So Brief the Spring
- First edition
- Author: Walter Greenwood
- Language: English
- Genre: Drama
- Publisher: Hutchinson
- Publication date: 1952
- Publication place: United Kingdom
- Media type: Print
- Followed by: What Everybody Wants

= So Brief the Spring =

1952 novel

So Brief the Spring is a 1952 novel by the British writer Walter Greenwood. It is the first in the author's trilogy set in the fictional fishing port of Treeloe in Cornwall. It was developed out of a play which Greenwood had written in 1945. The novel is dedicated to Robert Newton who appeared in the play. It focuses on Randy Jollifer, formerly of the Royal Navy, attempting to settle down to postwar life in his home town. The book and its sequels sold steadily, without enjoying the spectacular popularity of his best-known work Love on the Dole.

==Synopsis==
Jollifer earns a modest living as a fisherman and taking tourists out for trips on his boat.

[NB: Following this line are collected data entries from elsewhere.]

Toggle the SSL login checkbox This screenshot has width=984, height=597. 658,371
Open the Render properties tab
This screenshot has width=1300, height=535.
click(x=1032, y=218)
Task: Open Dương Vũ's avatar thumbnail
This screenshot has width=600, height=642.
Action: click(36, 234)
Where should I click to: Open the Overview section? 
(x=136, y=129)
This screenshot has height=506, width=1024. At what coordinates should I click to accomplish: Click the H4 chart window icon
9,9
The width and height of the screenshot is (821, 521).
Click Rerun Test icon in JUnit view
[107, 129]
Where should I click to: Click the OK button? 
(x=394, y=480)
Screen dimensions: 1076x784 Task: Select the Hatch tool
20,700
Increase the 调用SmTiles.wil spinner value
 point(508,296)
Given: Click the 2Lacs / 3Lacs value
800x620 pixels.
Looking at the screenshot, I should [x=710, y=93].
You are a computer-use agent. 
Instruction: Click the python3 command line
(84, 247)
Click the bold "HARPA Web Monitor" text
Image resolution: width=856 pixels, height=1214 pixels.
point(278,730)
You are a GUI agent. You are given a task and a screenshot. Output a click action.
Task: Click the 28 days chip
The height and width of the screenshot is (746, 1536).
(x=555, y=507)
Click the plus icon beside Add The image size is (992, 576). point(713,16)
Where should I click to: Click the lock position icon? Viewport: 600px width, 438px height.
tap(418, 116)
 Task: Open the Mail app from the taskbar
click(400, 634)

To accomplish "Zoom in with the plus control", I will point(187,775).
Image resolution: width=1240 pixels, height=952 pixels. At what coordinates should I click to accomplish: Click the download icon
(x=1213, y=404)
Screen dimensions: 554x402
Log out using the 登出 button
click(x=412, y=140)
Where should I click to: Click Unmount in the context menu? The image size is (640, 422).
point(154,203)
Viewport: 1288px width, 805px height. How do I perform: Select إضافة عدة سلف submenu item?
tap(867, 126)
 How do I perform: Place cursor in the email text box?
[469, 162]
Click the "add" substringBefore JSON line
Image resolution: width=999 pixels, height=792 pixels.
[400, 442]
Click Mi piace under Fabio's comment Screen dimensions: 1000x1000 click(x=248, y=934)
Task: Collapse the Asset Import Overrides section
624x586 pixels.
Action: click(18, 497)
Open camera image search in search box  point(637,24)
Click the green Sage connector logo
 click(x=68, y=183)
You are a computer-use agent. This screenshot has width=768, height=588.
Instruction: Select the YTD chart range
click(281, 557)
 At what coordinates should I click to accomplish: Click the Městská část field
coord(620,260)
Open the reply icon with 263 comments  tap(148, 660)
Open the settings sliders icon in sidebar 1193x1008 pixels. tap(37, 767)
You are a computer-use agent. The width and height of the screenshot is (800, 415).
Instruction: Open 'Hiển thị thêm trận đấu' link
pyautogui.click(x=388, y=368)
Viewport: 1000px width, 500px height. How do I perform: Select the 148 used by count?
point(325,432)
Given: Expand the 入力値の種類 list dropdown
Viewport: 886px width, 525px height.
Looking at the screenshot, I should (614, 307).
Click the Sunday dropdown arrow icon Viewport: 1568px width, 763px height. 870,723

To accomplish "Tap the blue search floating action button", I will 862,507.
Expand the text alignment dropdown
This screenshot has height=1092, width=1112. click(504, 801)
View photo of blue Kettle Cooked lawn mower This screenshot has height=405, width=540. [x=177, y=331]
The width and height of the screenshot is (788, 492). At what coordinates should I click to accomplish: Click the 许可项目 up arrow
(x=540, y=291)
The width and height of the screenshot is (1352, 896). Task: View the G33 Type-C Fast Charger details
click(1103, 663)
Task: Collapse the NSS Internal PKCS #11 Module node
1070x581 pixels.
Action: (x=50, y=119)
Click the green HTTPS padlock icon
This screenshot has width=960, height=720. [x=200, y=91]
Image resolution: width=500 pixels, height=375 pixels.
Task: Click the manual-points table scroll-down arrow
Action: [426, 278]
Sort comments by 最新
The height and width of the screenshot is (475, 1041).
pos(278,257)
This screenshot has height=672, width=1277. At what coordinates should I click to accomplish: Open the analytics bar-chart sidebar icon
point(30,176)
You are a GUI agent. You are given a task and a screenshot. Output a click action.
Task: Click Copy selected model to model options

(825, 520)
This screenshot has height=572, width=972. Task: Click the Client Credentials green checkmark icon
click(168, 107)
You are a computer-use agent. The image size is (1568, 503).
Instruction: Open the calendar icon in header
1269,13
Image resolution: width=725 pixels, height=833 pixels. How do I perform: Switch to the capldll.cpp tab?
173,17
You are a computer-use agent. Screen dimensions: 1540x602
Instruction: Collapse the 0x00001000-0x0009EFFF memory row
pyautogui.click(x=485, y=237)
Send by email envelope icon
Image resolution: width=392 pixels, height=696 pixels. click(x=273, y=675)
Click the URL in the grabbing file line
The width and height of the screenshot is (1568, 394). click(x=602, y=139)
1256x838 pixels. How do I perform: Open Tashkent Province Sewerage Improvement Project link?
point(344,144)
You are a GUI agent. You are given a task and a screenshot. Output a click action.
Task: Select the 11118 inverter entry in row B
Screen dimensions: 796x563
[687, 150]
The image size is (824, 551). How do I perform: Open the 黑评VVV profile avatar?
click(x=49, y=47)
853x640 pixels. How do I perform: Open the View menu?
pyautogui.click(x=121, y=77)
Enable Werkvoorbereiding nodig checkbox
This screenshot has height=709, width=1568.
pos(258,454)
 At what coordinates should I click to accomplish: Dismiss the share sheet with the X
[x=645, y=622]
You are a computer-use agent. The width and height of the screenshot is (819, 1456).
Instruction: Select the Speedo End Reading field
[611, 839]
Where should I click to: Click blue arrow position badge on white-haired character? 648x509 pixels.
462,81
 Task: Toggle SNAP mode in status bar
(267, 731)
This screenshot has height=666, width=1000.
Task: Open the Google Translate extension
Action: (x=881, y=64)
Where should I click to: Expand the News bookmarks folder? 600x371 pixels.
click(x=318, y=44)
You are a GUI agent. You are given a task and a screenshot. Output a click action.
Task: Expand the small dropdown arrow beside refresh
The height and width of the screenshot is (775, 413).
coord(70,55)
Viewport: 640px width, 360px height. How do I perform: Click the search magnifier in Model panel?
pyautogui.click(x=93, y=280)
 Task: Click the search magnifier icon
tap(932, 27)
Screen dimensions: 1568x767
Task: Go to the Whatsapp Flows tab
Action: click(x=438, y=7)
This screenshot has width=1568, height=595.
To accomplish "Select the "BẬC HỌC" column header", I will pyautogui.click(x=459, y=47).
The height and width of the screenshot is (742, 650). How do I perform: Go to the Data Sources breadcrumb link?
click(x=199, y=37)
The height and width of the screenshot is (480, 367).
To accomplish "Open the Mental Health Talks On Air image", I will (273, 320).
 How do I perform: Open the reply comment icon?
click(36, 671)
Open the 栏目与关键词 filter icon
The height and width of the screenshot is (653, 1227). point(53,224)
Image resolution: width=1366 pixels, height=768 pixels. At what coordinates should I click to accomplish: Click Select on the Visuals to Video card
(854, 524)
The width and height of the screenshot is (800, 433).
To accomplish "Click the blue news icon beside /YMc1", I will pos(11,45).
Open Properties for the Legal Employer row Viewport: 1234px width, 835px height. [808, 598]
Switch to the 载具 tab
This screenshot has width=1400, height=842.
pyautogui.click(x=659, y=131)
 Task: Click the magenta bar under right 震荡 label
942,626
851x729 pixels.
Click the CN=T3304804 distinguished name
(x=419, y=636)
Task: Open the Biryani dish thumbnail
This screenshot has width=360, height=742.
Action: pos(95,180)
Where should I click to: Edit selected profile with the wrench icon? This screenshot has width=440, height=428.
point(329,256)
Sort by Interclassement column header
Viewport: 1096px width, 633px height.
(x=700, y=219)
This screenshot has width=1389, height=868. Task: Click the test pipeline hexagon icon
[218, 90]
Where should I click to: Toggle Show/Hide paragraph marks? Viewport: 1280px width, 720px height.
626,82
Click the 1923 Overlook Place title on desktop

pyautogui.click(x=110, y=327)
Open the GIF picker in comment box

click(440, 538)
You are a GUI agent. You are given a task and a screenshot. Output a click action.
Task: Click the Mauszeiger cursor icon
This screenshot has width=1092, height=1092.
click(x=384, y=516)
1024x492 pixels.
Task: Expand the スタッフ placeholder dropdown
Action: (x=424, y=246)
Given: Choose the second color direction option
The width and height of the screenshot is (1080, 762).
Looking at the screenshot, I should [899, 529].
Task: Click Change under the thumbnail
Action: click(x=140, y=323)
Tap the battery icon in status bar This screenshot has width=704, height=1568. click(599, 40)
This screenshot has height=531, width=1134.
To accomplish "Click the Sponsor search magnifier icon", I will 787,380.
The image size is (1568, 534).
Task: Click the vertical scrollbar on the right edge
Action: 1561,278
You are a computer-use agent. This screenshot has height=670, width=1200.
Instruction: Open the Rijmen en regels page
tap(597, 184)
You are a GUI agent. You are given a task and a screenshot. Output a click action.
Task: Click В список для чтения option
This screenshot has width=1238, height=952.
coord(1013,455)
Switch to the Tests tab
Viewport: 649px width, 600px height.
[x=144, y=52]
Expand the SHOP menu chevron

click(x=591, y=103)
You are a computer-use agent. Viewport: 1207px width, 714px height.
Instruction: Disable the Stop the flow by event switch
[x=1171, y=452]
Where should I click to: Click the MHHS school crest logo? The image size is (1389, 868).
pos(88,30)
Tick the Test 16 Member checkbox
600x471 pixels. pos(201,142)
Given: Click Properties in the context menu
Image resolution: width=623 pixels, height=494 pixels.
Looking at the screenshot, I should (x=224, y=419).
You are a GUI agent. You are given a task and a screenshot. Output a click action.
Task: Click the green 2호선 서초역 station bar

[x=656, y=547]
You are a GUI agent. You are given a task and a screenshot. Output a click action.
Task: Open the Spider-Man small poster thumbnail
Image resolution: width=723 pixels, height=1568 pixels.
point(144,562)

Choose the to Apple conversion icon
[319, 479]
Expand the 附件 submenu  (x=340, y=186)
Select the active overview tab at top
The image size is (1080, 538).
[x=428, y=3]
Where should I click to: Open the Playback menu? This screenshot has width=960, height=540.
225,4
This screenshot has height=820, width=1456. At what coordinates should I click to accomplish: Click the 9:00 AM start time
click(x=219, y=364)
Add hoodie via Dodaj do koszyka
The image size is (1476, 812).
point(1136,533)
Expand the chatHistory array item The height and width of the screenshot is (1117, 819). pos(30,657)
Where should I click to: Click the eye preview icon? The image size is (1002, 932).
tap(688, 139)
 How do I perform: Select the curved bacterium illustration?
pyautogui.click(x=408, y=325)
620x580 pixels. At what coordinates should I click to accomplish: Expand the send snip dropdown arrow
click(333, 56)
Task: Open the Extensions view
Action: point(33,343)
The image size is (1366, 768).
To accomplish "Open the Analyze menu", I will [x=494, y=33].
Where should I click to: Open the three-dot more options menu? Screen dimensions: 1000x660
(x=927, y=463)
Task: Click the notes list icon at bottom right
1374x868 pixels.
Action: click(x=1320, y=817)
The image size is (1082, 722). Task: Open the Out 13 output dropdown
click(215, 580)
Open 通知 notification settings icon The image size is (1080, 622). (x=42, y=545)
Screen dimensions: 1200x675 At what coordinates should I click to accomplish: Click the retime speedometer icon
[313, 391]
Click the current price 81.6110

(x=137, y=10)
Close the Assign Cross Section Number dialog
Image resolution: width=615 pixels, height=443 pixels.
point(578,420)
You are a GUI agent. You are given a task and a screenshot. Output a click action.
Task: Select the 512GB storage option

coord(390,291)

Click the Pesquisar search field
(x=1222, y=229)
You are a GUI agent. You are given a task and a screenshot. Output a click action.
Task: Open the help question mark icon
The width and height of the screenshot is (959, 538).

He encounters Ann Halstead down on a holiday from London. While there is a certain attraction between them, she is drawn to the family manor house owned by Jollifer's father, who has disinherited his son during the war. Ann becomes engaged to Jollifer senior. After he suffers a heart attack, an accidental fire started by relatives searching for the hidden gold sovereigns that the miserly older man has stashed due to his profiteering during the war, burns down much of the house. Ann ultimately marries another local man, a doctor while Jollifer inherits the ruined manor house.

==Bibliography==
- Hopkins, Chris. Walter Greenwood's Love on the Dole: Novel, Play, Film. Oxford University Press, 2018.
- Woods, Tim. Who's Who of Twentieth Century Novelists. Routledge, 2008.